Both Virginia and North Carolina are seeing delays in this week's COVID-19 vaccine shipments due to severe winter weather in the Mid-Atlantic and around the rest of the United States.
The Virginia Department of Health said the Commonwealth will likely see a delay in the delivery of about 106,800 doses as a result of distribution channels in the Midwest and elsewhere being currently shut down.
Due to weather conditions in Virginia, VDH says multiple vaccination events scheduled for the next few days have already been postponed.
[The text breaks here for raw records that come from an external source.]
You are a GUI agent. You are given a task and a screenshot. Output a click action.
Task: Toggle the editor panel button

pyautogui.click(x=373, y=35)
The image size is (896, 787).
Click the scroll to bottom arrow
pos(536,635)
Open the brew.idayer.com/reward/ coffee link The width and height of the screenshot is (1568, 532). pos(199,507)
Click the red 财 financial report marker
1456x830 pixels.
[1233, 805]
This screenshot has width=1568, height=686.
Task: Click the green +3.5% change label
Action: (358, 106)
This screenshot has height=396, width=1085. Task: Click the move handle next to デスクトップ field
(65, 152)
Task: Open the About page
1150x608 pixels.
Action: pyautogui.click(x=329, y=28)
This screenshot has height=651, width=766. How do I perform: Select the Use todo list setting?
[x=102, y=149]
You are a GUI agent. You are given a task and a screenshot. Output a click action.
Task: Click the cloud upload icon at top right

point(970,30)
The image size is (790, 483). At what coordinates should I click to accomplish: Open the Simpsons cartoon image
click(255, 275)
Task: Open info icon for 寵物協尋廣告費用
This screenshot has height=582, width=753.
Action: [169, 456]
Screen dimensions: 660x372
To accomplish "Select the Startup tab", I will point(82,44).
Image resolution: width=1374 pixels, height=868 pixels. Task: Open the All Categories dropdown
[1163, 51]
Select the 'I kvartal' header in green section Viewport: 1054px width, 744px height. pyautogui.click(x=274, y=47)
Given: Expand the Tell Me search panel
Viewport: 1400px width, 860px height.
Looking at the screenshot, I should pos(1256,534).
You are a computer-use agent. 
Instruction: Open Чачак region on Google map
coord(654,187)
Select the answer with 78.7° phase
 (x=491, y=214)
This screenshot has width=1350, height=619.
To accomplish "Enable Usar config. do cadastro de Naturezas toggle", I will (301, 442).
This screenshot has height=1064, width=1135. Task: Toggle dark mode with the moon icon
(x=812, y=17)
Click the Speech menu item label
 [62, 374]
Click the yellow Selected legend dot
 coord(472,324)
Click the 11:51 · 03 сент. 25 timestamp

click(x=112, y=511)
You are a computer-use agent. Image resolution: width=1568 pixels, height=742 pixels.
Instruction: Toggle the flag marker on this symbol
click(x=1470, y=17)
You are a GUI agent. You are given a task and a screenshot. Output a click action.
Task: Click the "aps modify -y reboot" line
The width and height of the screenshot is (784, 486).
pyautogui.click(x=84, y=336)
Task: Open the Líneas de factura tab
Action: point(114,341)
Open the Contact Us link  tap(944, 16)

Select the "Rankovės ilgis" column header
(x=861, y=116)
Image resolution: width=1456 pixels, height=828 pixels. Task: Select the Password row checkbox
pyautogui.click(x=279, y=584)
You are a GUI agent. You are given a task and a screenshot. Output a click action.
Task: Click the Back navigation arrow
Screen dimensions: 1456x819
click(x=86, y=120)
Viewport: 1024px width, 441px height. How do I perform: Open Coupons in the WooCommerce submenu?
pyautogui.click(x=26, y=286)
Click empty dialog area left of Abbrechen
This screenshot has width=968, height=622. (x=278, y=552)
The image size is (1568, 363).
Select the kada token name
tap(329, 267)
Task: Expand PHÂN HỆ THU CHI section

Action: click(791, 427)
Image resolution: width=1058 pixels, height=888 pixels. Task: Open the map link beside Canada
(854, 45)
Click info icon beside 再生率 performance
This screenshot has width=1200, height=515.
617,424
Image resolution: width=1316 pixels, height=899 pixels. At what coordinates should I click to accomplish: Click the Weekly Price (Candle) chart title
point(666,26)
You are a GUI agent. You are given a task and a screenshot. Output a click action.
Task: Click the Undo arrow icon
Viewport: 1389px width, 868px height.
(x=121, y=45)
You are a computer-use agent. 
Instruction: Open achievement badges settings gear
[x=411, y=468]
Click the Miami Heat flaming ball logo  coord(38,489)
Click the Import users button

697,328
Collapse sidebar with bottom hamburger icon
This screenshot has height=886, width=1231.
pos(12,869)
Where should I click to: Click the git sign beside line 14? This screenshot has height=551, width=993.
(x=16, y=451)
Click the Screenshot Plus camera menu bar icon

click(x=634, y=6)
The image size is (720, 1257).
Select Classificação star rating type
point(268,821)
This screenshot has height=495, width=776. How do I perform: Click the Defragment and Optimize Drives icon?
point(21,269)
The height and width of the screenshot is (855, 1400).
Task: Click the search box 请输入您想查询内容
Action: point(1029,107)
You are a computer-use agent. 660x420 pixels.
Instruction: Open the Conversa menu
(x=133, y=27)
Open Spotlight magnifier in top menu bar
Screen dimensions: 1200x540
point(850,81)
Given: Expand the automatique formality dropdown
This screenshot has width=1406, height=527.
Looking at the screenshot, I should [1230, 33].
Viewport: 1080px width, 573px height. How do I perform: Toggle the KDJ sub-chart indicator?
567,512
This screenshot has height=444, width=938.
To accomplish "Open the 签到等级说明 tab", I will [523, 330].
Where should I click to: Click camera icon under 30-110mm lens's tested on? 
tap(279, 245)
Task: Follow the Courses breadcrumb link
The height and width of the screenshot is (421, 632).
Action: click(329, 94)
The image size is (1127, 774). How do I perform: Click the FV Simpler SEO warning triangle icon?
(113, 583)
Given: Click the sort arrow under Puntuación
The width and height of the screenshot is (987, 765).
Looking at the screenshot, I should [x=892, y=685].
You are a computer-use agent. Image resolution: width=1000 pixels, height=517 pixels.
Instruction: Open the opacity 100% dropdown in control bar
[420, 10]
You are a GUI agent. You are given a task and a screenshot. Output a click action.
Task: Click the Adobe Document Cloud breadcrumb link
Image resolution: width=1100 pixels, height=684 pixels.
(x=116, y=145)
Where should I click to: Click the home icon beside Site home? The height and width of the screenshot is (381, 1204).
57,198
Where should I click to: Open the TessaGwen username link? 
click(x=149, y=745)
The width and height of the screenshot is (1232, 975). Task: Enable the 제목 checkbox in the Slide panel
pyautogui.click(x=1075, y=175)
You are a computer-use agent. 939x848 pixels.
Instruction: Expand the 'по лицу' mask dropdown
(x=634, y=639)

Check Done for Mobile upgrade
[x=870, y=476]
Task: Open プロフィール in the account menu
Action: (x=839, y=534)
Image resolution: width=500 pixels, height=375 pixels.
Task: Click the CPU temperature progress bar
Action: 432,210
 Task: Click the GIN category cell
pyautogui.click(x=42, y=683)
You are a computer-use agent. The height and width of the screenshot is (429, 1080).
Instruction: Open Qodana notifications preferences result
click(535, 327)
If vaccination events are postponed due to weather or shipment delays, providers will reschedule these events and reach out to people with directions about updated appointments.
When the severe weather ends, VDH expects shipments to resume as normal.
The delays affect both the vaccine itself and ancillary supplies that come with each order. The vaccine and ancillary supplies are produced in multiple locations throughout the country using several hub connections to deliver vaccines directly to providers. VDH says 2% of Virginia’s providers are seeing delayed ancillary supply kits.
There also could be additional delays for orders VDH places this week due to severe weather that may cause additional distribution issues. Even if the roads are clear in Virginia, the fulfillment of orders and the movement of these vaccine and ancillary supplies may be delayed in other parts of the country.
VDH is distributing guidance to providers on how to determine the status of their vaccine and ancillary supply orders. VDH also is working closely with federal partners to determine the status of vaccine and ancillary kit orders and next steps to mitigate the delay and impact to Virginians.
The North Carolina Department of Health and Human Services also announced Thursday there have been continued delays in some shipments and deliveries of the vaccine due to the weather.
Both first and second dose shipments have been impacted. NCDHHS says it is working with the U.S. Centers for Disease Control and Prevention and vaccine providers to help minimize the potential effects of these delays.
At this time, the department says Moderna vaccines have not been shipped this week and only a limited number of Pfizer vaccines have been shipped. Both Pfizer and Moderna have a backlog of orders due to weather.
These delays may cause vaccination appointments to be postponed or rescheduled. Because there is not enough vaccine in the state to shift or transfer supply in order to cover the delayed vaccine doses, DHHS is advising providers to assess current appointments and notify recipients accordingly based on on-hand supplies.
NCDHHS says it has advised providers to anticipate ongoing updates throughout the week as the CDC and Operation Warp Speed continue to monitor adverse weather conditions and vaccine shipments. The department will continue to work with providers to track shipments so that providers can quickly reschedule appointments as necessary.